その後、官兵衛が豊前を領したとき、短期間で多くの者たちの改宗に成功したという。その中には、自身の子息、長政や筑後の毛利秀包(ひでかね)も含まれている。これだけでなく、多くの武将に改宗を持ちかけ成功した(『日本史』)。それゆえ官兵衛は、イエズス会から大いに頼りにされたのである。これは、禁教を推進する秀吉の悩みのタネでもあり、方針に反する行為だった。

 秀吉が大活躍した官兵衛に対して、わずか豊前・中津しか与えなかった理由は、これまで俗説がまかり通っていた。「官兵衛を恐れた秀吉は、九州の僻地(へきち)に押し込め、石高も最小限に抑えた」というのはその代表的な見解だろう。官兵衛を過大評価した、典型的な解釈である。実際は官兵衛がキリシタンであり、熱心に信仰を周囲に勧めることが気に入らなかったのだ。

 秀吉は官兵衛に対し、豊前国を与える件について、次のように罵倒した(『日本史』)。

 「汝(官兵衛)はそれ(豊前国を支配すること)に価せぬ。(豊前を)統治する能力もない。汝(官兵衛)はキリシタンになっただけでは満足せず、諸国の君侯(大名)や他の貴人たちに対して、キリシタンの教えを聞いて洗礼を受け、当初抱いていた神々(仏教、神道)への信仰を捨てるように盛んに説教し、説得し続けてきたのであるから、汝(官兵衛)に国(豊前)を与えるわけにはいかぬ」と(秀吉は)言い、さらに彼(官兵衛)に対して幾多の罵詈雑言(ばりぞうごん)を浴びせかけた。
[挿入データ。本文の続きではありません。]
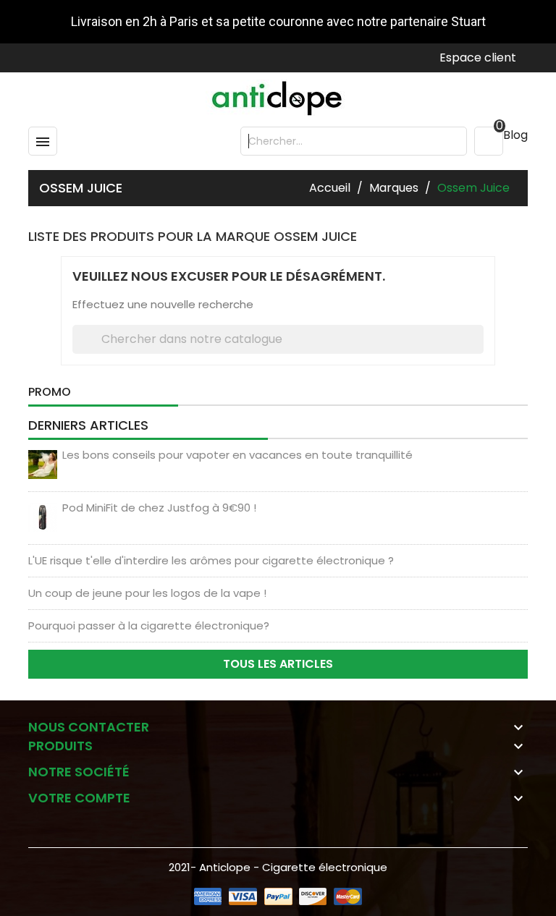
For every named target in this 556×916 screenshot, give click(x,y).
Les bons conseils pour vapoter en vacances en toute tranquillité (237, 454)
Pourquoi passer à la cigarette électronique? (148, 625)
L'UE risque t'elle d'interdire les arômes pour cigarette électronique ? (211, 560)
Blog (515, 135)
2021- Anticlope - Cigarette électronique (278, 867)
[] (479, 339)
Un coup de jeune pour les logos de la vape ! (147, 593)
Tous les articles (278, 664)
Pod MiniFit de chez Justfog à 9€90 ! (159, 507)
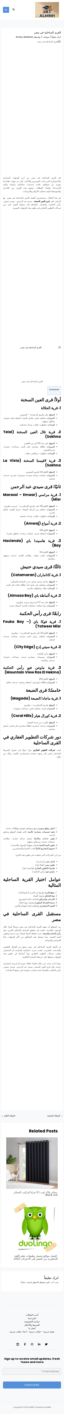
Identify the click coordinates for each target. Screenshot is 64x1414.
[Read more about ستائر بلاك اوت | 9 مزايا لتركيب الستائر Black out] (32, 1163)
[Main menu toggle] (6, 10)
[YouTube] (17, 1344)
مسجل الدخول (38, 1282)
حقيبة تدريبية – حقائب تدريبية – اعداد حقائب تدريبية (32, 1331)
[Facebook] (25, 1344)
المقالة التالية (8, 1115)
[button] (13, 10)
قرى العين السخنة (42, 201)
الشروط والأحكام (32, 1325)
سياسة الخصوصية (32, 1321)
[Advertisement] (32, 79)
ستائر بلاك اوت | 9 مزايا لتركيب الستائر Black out (36, 1193)
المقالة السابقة (55, 1115)
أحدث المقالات (32, 1315)
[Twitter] (46, 1344)
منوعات (46, 37)
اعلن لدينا (32, 1318)
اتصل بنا (32, 1328)
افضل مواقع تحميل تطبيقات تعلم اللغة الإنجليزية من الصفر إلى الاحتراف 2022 (36, 1257)
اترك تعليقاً (56, 37)
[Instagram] (32, 1344)
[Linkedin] (39, 1344)
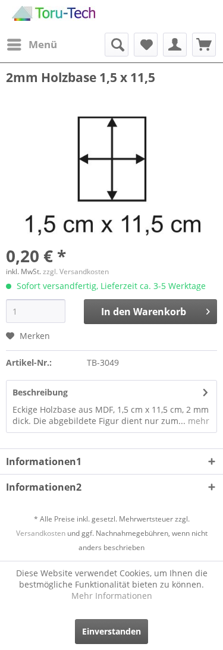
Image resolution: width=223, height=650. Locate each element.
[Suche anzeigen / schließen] (116, 44)
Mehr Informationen (111, 595)
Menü (43, 44)
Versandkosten (40, 533)
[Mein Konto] (175, 44)
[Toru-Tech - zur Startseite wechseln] (53, 16)
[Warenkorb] (204, 44)
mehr (197, 420)
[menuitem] (31, 44)
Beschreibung (40, 392)
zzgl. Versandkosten (76, 271)
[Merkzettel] (146, 44)
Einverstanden (111, 631)
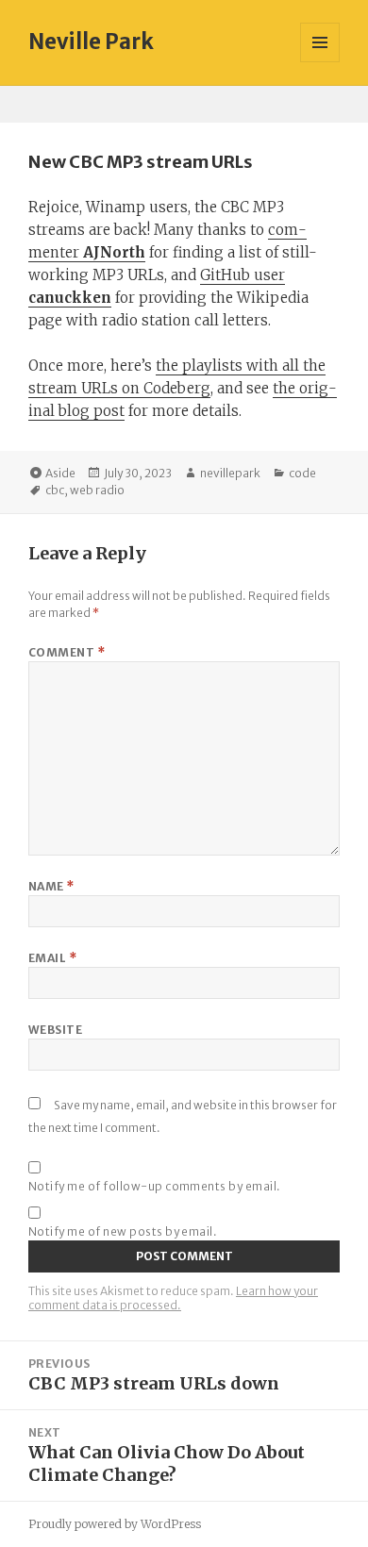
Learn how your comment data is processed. (173, 1298)
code (302, 473)
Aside (60, 473)
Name (51, 886)
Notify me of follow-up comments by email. (154, 1186)
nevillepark (230, 473)
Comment (66, 652)
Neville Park (91, 41)
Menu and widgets (320, 61)
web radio (97, 490)
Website (55, 1030)
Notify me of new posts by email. (122, 1231)
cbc (54, 490)
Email (52, 958)
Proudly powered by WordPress (114, 1524)
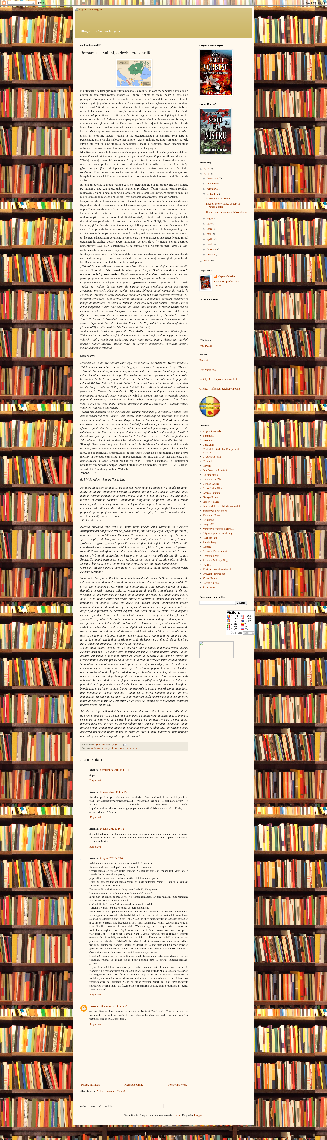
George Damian (211, 493)
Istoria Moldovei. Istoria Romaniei (221, 506)
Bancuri (203, 360)
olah (93, 748)
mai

 秀吉は官兵衛に豊前を治める器量がないと、面前で言い切っているのだから、もはや両者の関係は決裂状態だろう。官兵衛がキリスト教の信仰を周囲に勧めるのも気に入らなかったらしい。おまけに、詳しくは書かれていないが、秀吉は続けて官兵衛に幾多の罵詈雑言を浴びせかけたという。それでも秀吉が官兵衛を起用し続けたのは、彼の能力が高かったからと推測される。

 次の記述を見る限り、秀吉は官兵衛を高く評価しており、実は3カ国を与えようとしていたことがわかる(『日本史』)。

 その後、(秀吉は)彼(官兵衛)に3カ国を授けるような期待を抱かせておきながら、豊前国しか与えず、しかもなおその(豊前国の)の一部を接収して(毛利)壱岐守に授け、汝(官兵衛)がキリシタンゆえにこれを没収したのだ、と(秀吉は)言った。

 このように、秀吉は官兵衛を高く評価しており、最初は内々に3カ国を与えると約束をしていた。それは、キリスト教の棄教との交換条件だったのだろうか、結局は3カ国どころか、豊前・中津だけになったのは、先述の通りである。ただし、3カ国というのは、具体的にどの国なのかは不明である。
伝黒田如水肖像(滋賀県長浜市の樹徳寺所蔵)
伝黒田如水肖像(滋賀県長浜市の樹徳寺所蔵)
 ところが、この話はまだ終わっていない。官兵衛は相変わらずイエズス会の肩を持ち、秀吉に種々交渉を行った。官兵衛がイエズス会の側に立って発言した際、秀吉は次のように激高したという(『日本史』)。

 「汝(官兵衛)はまだバテレンどものことを話すのか。汝(官兵衛)がバテレンに愛情を抱いており、また汝(官兵衛)がキリシタンであるために、汝(官兵衛)に与えるつもりでいたもの(領地)の(うち)、多くを取り上げたことを心得ぬか」と(秀吉は)答えた。

 秀吉は官兵衛がキリスト教の信仰を止めず、それどころかイエズス会に寄り添った態度を取るのが気に入らなかった。官兵衛が本来与えられる領地を取り上げられたのは、彼がキリシタンだからだ、と秀吉は明快に答えている。『日本史』の別の記述によると、官兵衛が多くの人々をキリスト教に改宗させたので、秀吉は官兵衛に数カ月間会わなかったと記す。2人の関係は、険悪だった。